Task data>
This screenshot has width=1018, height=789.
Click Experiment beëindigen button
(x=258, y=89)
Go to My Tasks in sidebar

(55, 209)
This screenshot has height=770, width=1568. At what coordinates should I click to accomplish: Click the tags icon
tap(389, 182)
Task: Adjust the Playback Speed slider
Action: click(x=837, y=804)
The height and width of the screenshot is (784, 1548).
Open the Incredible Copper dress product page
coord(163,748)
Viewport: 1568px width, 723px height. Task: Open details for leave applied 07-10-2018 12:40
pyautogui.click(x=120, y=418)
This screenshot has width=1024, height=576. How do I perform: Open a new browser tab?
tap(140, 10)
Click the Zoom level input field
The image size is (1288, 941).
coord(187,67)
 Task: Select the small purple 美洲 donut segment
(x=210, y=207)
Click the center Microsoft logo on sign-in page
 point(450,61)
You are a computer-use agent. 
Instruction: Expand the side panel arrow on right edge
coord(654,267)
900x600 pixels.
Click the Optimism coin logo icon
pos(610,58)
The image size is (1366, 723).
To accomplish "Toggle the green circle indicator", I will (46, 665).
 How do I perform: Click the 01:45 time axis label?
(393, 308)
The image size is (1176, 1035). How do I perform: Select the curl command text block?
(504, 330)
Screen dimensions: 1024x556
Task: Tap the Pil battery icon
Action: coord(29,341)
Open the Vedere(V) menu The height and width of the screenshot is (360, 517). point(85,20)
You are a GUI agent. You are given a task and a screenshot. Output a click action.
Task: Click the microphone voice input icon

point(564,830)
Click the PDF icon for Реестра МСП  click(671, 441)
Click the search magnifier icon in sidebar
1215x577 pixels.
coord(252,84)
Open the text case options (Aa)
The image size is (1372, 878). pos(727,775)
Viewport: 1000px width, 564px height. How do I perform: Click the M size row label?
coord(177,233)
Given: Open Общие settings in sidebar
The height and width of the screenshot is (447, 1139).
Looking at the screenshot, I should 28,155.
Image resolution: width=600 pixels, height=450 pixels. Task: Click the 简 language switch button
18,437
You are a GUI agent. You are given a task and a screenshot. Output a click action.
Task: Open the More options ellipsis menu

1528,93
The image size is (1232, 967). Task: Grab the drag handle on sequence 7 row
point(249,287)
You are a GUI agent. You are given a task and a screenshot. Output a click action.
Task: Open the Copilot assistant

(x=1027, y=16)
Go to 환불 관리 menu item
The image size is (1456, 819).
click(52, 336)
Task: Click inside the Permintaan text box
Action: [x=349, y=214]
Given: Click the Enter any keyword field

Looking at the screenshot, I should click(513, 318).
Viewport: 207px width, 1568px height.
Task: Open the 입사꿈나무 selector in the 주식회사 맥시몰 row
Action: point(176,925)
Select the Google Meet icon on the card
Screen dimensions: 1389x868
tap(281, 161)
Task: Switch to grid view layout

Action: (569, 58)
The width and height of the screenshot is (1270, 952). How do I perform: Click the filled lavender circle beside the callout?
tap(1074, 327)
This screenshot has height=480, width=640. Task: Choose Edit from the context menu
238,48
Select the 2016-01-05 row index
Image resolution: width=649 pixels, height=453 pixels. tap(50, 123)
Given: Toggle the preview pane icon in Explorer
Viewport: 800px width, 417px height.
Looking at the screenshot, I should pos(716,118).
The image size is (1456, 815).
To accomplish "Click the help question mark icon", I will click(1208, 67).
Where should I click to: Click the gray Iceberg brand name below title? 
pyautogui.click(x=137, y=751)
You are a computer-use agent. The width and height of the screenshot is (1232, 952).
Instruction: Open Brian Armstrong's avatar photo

Written exercise>
Rewrite all of the data above with every occurrence of "sidebar" replaced by "navigation pane". Leave everything else unchanged.

Reply to the task>
This screenshot has width=1018, height=789.
Click Experiment beëindigen button
(x=258, y=89)
Go to My Tasks in navigation pane

(55, 209)
This screenshot has height=770, width=1568. At what coordinates should I click to accomplish: Click the tags icon
tap(389, 182)
Task: Adjust the Playback Speed slider
Action: click(x=837, y=804)
The height and width of the screenshot is (784, 1548).
Open the Incredible Copper dress product page
coord(163,748)
Viewport: 1568px width, 723px height. Task: Open details for leave applied 07-10-2018 12:40
pyautogui.click(x=120, y=418)
This screenshot has width=1024, height=576. How do I perform: Open a new browser tab?
tap(140, 10)
Click the Zoom level input field
The image size is (1288, 941).
coord(187,67)
 Task: Select the small purple 美洲 donut segment
(x=210, y=207)
Click the center Microsoft logo on sign-in page
 point(450,61)
You are a computer-use agent. 
Instruction: Expand the side panel arrow on right edge
coord(654,267)
900x600 pixels.
Click the Optimism coin logo icon
pos(610,58)
The image size is (1366, 723).
To accomplish "Toggle the green circle indicator", I will (46, 665).
 How do I perform: Click the 01:45 time axis label?
(393, 308)
The image size is (1176, 1035). How do I perform: Select the curl command text block?
(504, 330)
Screen dimensions: 1024x556
Task: Tap the Pil battery icon
Action: coord(29,341)
Open the Vedere(V) menu The height and width of the screenshot is (360, 517). point(85,20)
You are a GUI agent. You are given a task and a screenshot. Output a click action.
Task: Click the microphone voice input icon

point(564,830)
Click the PDF icon for Реестра МСП  click(671, 441)
Click the search magnifier icon in navigation pane
1215x577 pixels.
coord(252,84)
Open the text case options (Aa)
The image size is (1372, 878). pos(727,775)
Viewport: 1000px width, 564px height. How do I perform: Click the M size row label?
coord(177,233)
Given: Open Общие settings in navigation pane
The height and width of the screenshot is (447, 1139).
Looking at the screenshot, I should 28,155.
Image resolution: width=600 pixels, height=450 pixels. Task: Click the 简 language switch button
18,437
You are a GUI agent. You are given a task and a screenshot. Output a click action.
Task: Open the More options ellipsis menu

1528,93
The image size is (1232, 967). Task: Grab the drag handle on sequence 7 row
point(249,287)
You are a GUI agent. You are given a task and a screenshot. Output a click action.
Task: Open the Copilot assistant

(x=1027, y=16)
Go to 환불 관리 menu item
The image size is (1456, 819).
click(52, 336)
Task: Click inside the Permintaan text box
Action: [x=349, y=214]
Given: Click the Enter any keyword field

Looking at the screenshot, I should click(513, 318).
Viewport: 207px width, 1568px height.
Task: Open the 입사꿈나무 selector in the 주식회사 맥시몰 row
Action: point(176,925)
Select the Google Meet icon on the card
Screen dimensions: 1389x868
tap(281, 161)
Task: Switch to grid view layout

Action: (569, 58)
The width and height of the screenshot is (1270, 952). How do I perform: Click the filled lavender circle beside the callout?
tap(1074, 327)
This screenshot has height=480, width=640. Task: Choose Edit from the context menu
238,48
Select the 2016-01-05 row index
Image resolution: width=649 pixels, height=453 pixels. tap(50, 123)
Given: Toggle the preview pane icon in Explorer
Viewport: 800px width, 417px height.
Looking at the screenshot, I should pos(716,118).
The image size is (1456, 815).
To accomplish "Click the help question mark icon", I will click(1208, 67).
Where should I click to: Click the gray Iceberg brand name below title? 
pyautogui.click(x=137, y=751)
You are a computer-use agent. The width and height of the screenshot is (1232, 952).
Instruction: Open Brian Armstrong's avatar photo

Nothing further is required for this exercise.